As economic anxiety dominated voter concerns, both candidates missed a big opportunity by failing to frame healthcare as an economic issue. 

The Medicare Hospital Insurance trust fund, out of which Medicare Part A benefits are paid, is projected to be depleted in 2036 — just 12 years from now. In the meantime, physicians are facing a 2.8% cut in pay under the 2025 Medicare physician payment rule — a move the American Medical Association has described as "death by a thousand cuts." 

As Medicare payments shrink in effort to shore up a few more years of trust fund solvency (the idiom of arranging deck chairs on the Titanic comes to mind), hospitals and health systems are watching governmental payers continuously eclipse commercial reimbursement in their payer mixes. 

Consider the numbers out of world-renowned University of Pennsylvania Health System in Philadelphia. When CEO Kevin Mahoney began his time with the organization in 1996, its payer mix was approximately 60% commercial and 40% governmental reimbursement. It has completely flipped today. The six-hospital system with hundreds of outpatient locations is now nearly 63% government paid. ("You could also say 'government underpaid,'" as he put it.) 

Particularly troubling is the rapid expansion of Medicare Advantage, which has grown from covering 19% of Medicare beneficiaries in 2007 to 54% in 2024. This privatized version of Medicare, while increasingly popular, faces serious scrutiny for waste and questionable practices. Recent investigations revealed an estimated $7.5 billion in questionable risk-adjustments for 2023, while Senate findings indicate major insurers prioritized profits over patient care through aggressive prior authorization practices, often denying necessary post-acute care services to seniors.

Mr. Trump has put forward that he "will not cut one penny from Medicare." Project 2025, a political vision from the conservative Heritage Foundation for the 47th presidency, calls for making Medicare Advantage plans the default enrollment option for Medicare. Ms. Harris had proposed expanding Medicare to include home care, vision and hearing benefits, which could have made the traditional option more competitive to its MA counterparts. 

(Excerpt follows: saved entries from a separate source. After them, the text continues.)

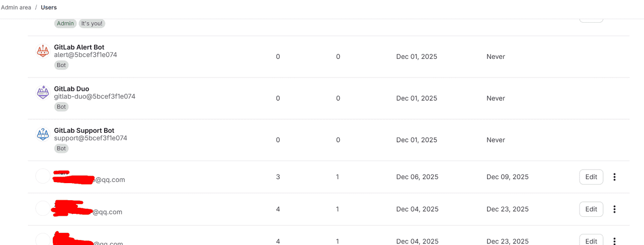Viewport: 644px width, 245px height.
Task: Click the GitLab Duo avatar icon
Action: 43,93
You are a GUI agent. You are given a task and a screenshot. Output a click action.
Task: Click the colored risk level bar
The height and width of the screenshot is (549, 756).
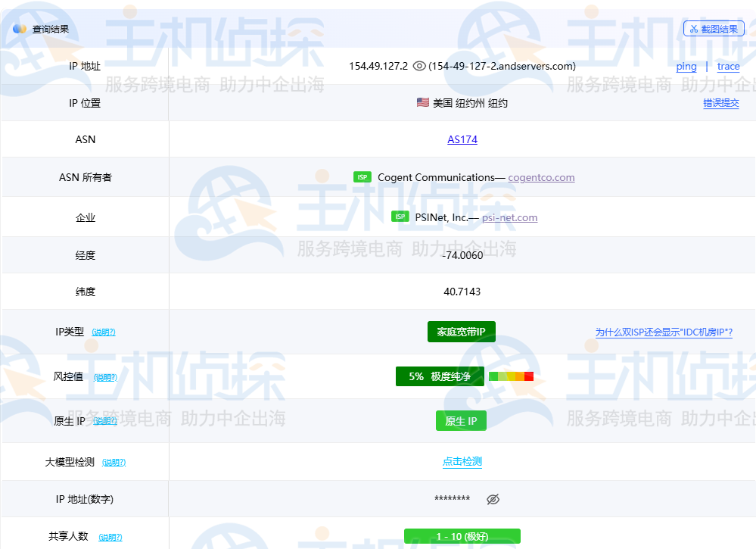511,376
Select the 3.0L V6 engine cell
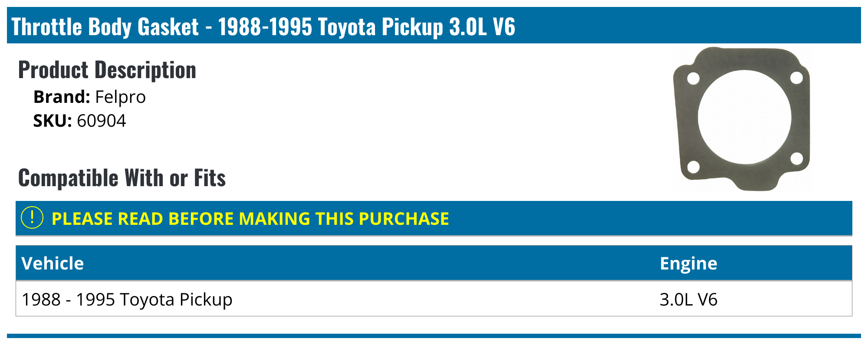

Meanwhile, hospitals, health systems and urban and rural communities bear the brunt of healthcare's unaddressed systemic pressures. The ongoing closure of rural hospitals and reduction of essential services, especially maternity care, reflects the unsustainability of reimbursement models amid an aging population with approximately 10,000 Americans becoming Medicare-eligible per day. 

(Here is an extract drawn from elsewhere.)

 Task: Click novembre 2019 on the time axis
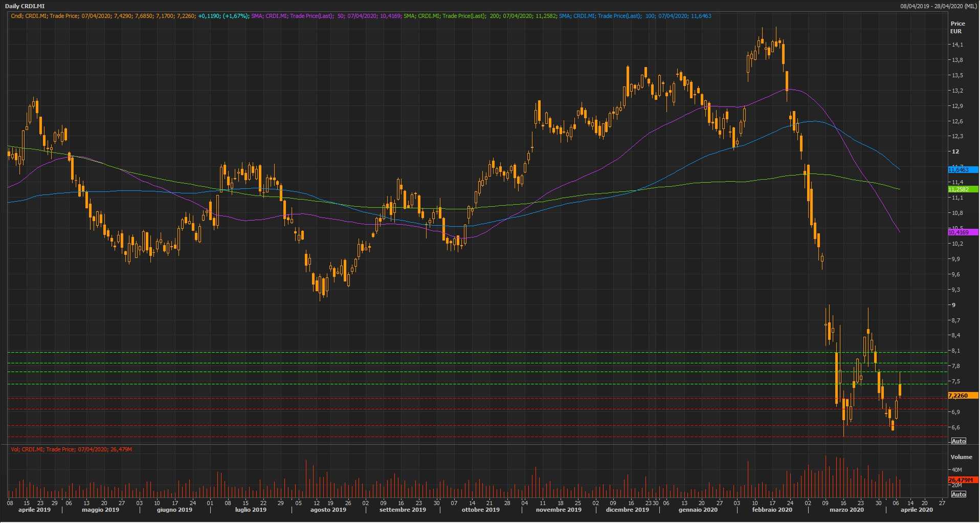[559, 510]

"While I do think we need to push back on the insurers, I believe the more fundamental issue is that politicians aren't addressing the core problem: the fact that Medicare isn't profitable, and it covers a huge portion of the population," Jim Molloy, executive vice president, CFO and treasurer of 46-hospital Ochsner Health in Baton Rouge, La., said at Becker's CEO + CFO Roundtable Nov. 11. "No one is tackling this problem head-on."

And these challenges are just the financial side of healthcare. As Kevin Smith, CFO of St. Louis-based SSM Health, warns, even more fundamental problems loom: workforce shortages and limited care capacity.

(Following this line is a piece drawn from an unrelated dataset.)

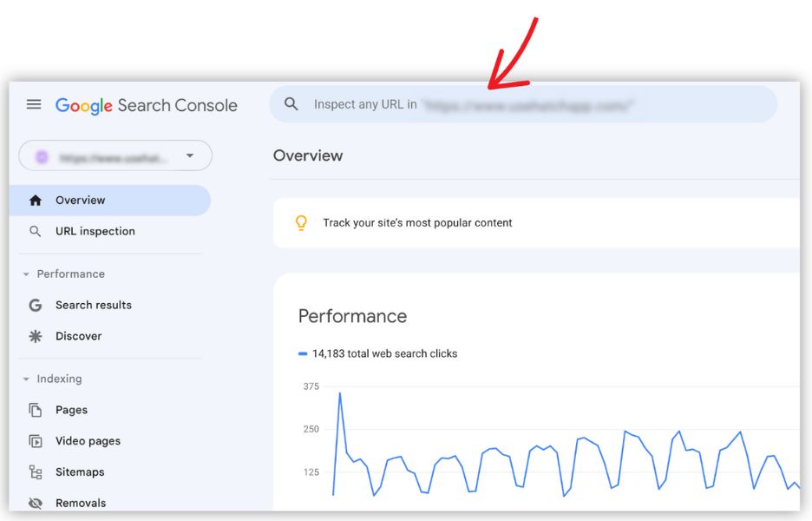
Task: Click the Discover asterisk icon
Action: coord(36,336)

"We have to understand, do we first have the assets to be able to take care of these patients? The resources from a workforce perspective to take care of these patients? Substantial reimbursement to ensure that we're covering the cost of these patients?" Mr. Smith said at Becker's CEO + CFO Roundtable. 

"When you start to meld all those things together, we have a problem in the future. How do we start to really think big about that? From our perspective, we need to ensure that we're giving some light and national attention to ensure that we can mitigate some of those issues that are coming on to us like an onset train," Mr. Smith said.  

Both presidential candidates missed a crucial opportunity to frame healthcare as the fundamental economic issue it represents. As government payments increasingly dominate hospital revenue streams while failing to cover costs, the sustainability of America's healthcare system hangs in the balance. 

The absence of substantive healthcare policy discussion during this election cycle doesn't just represent a failure to address current challenges — it may well compound them in the years ahead.